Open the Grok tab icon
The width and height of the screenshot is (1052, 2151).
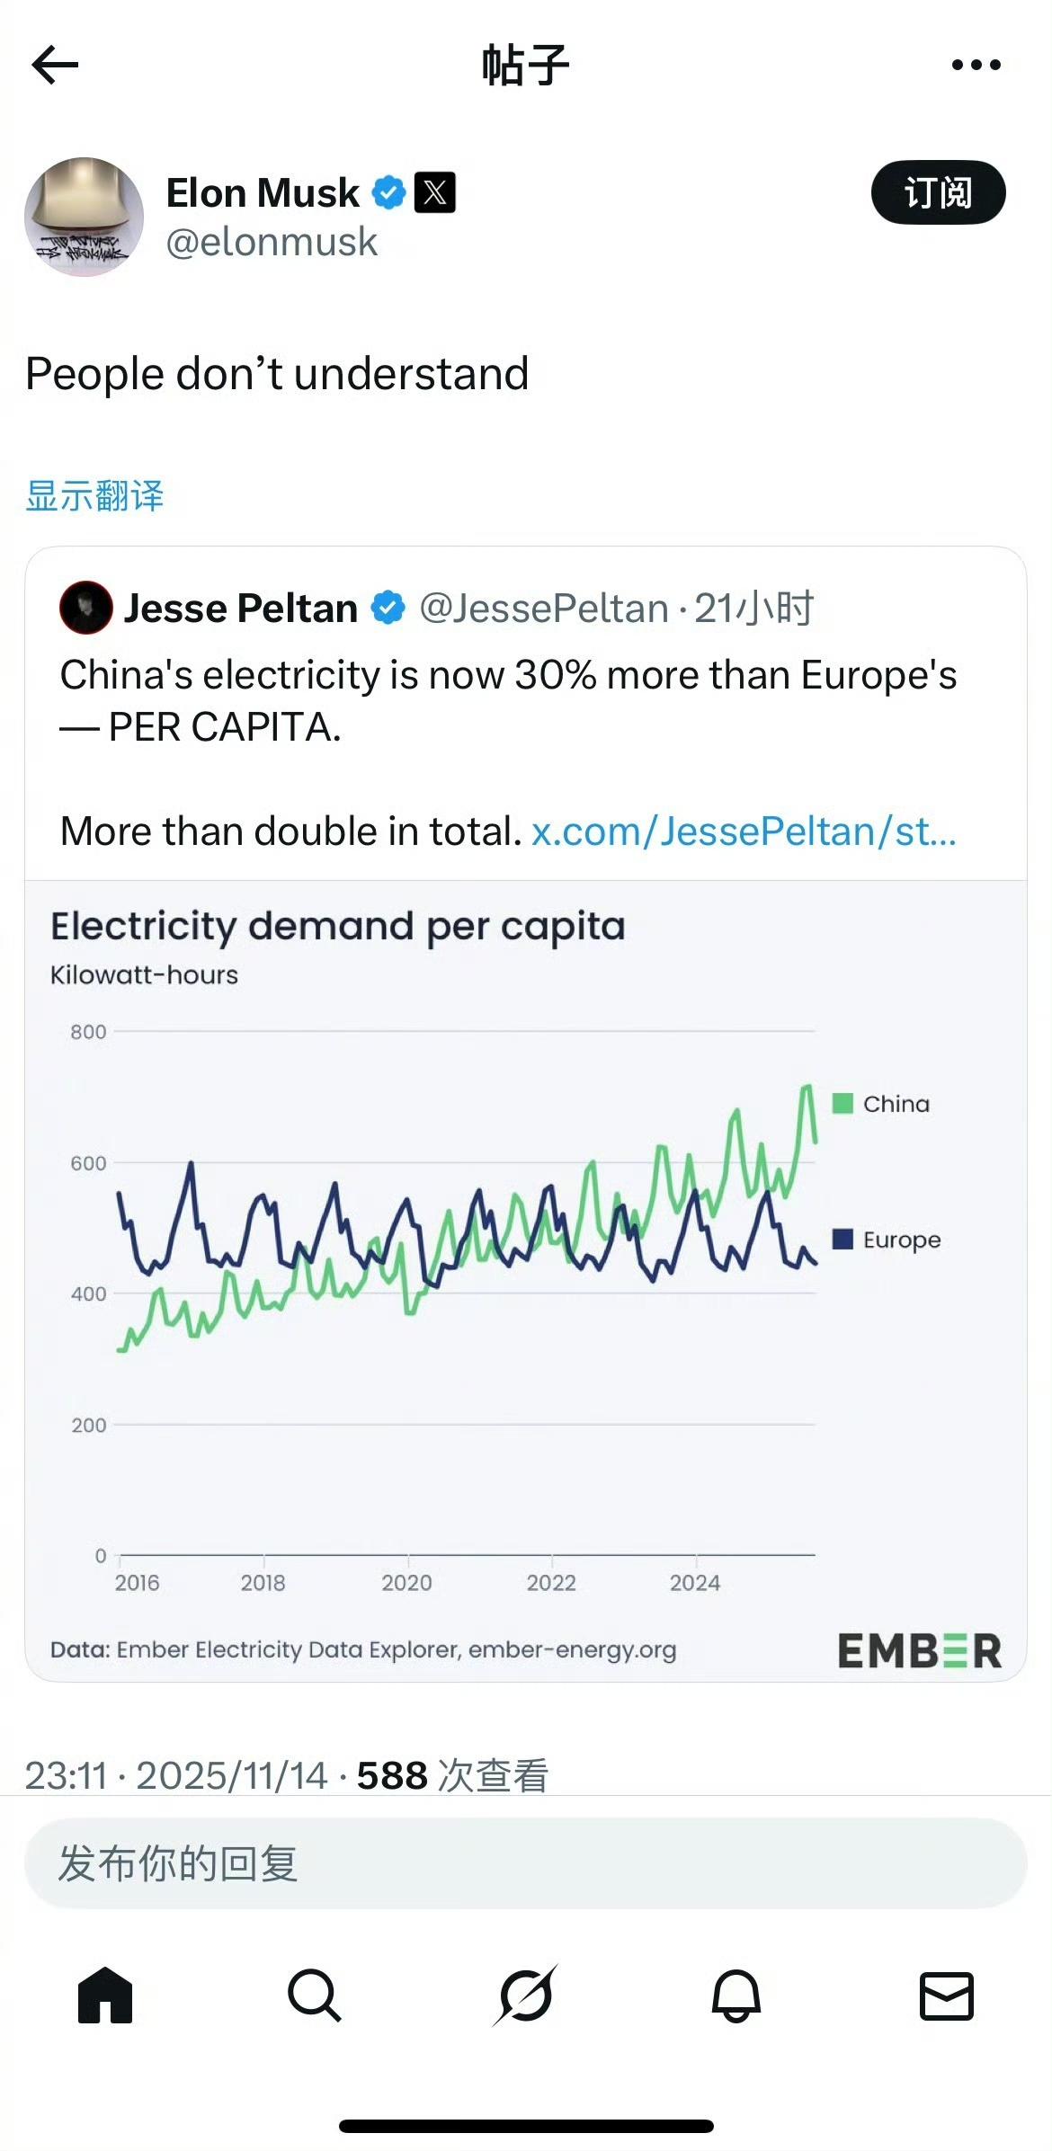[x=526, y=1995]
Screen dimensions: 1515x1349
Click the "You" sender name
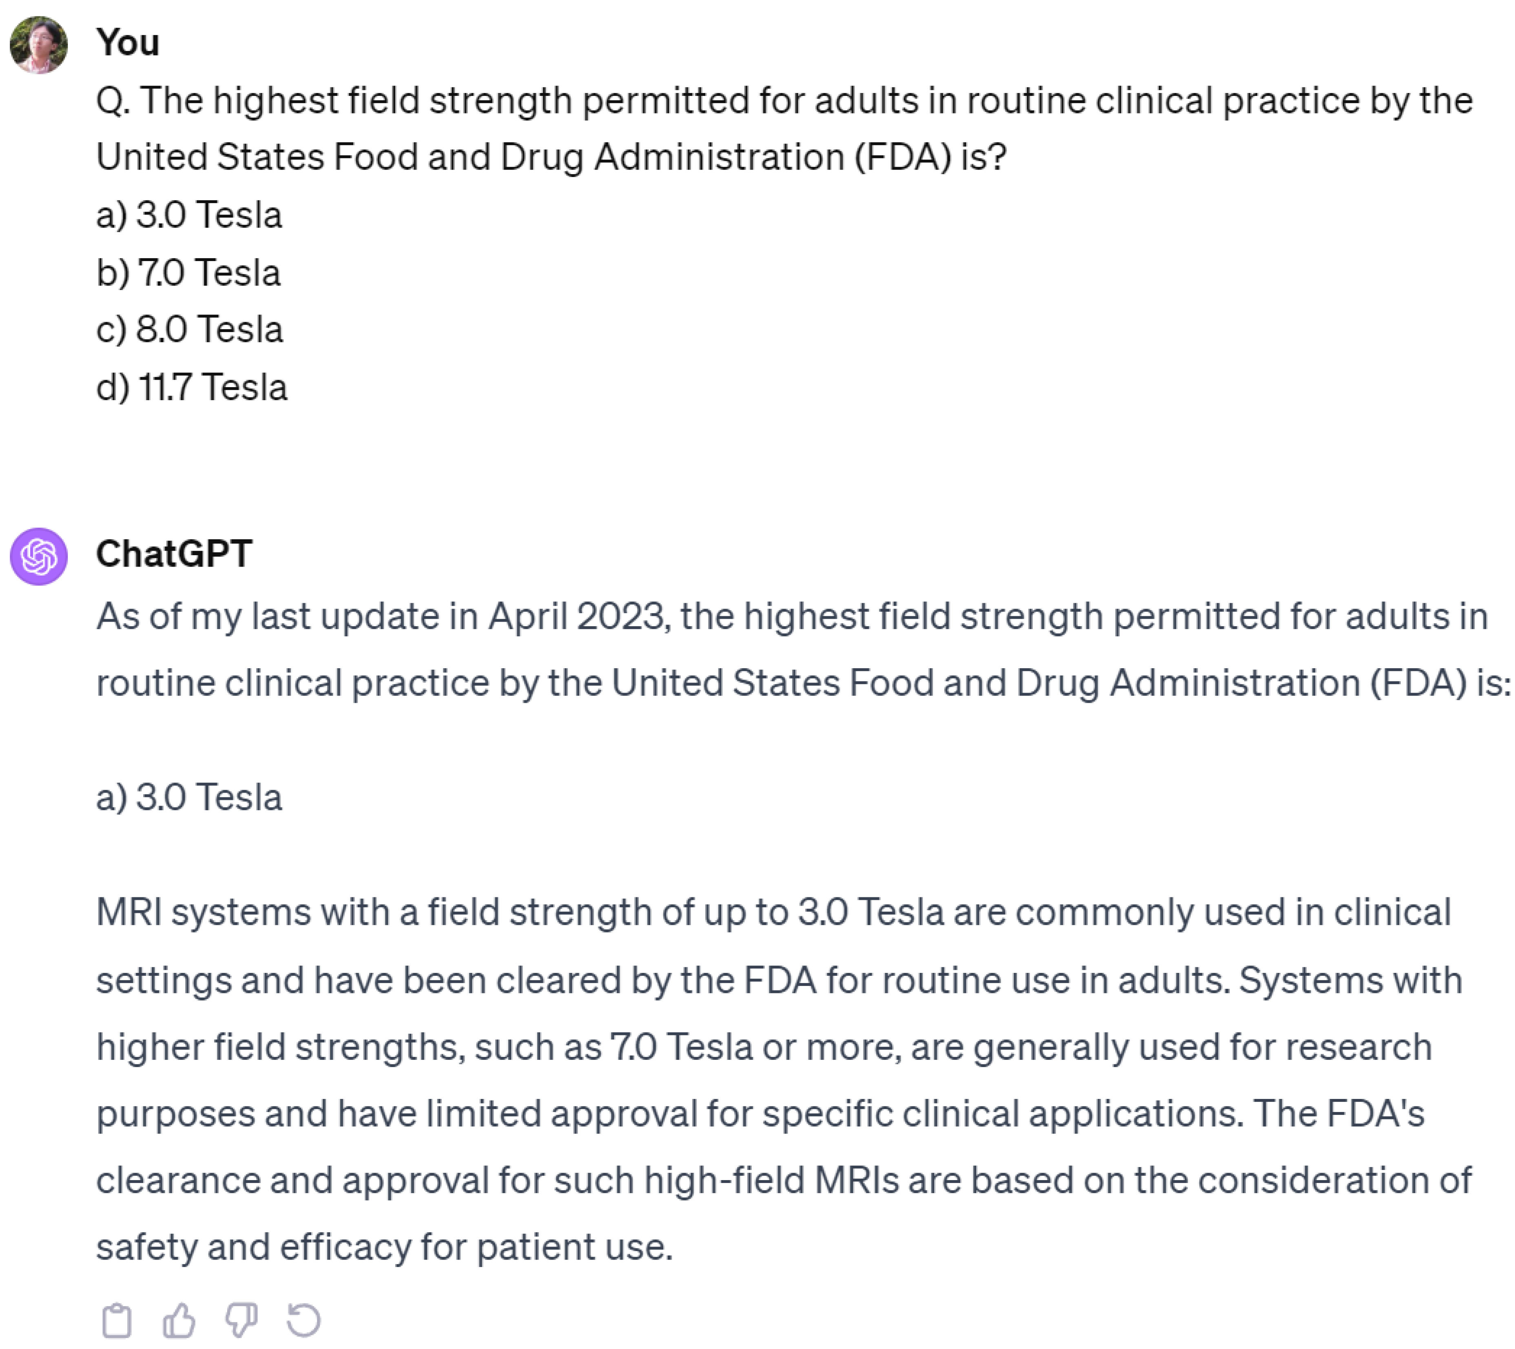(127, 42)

+++++

### Challenge
Put these records into a CSV with two columns, input and output, one row per record: the record's text in input and its answer in output, each in a quoted field with line breaks turned into spaces. Include every record and leave the pictures out.

### Written response
input,output
"Open the Grok tab icon The width and height of the screenshot is (1052, 2151).","[x=526, y=1995]"
"Screen dimensions: 1515x1349 Click the ""You"" sender name","(127, 42)"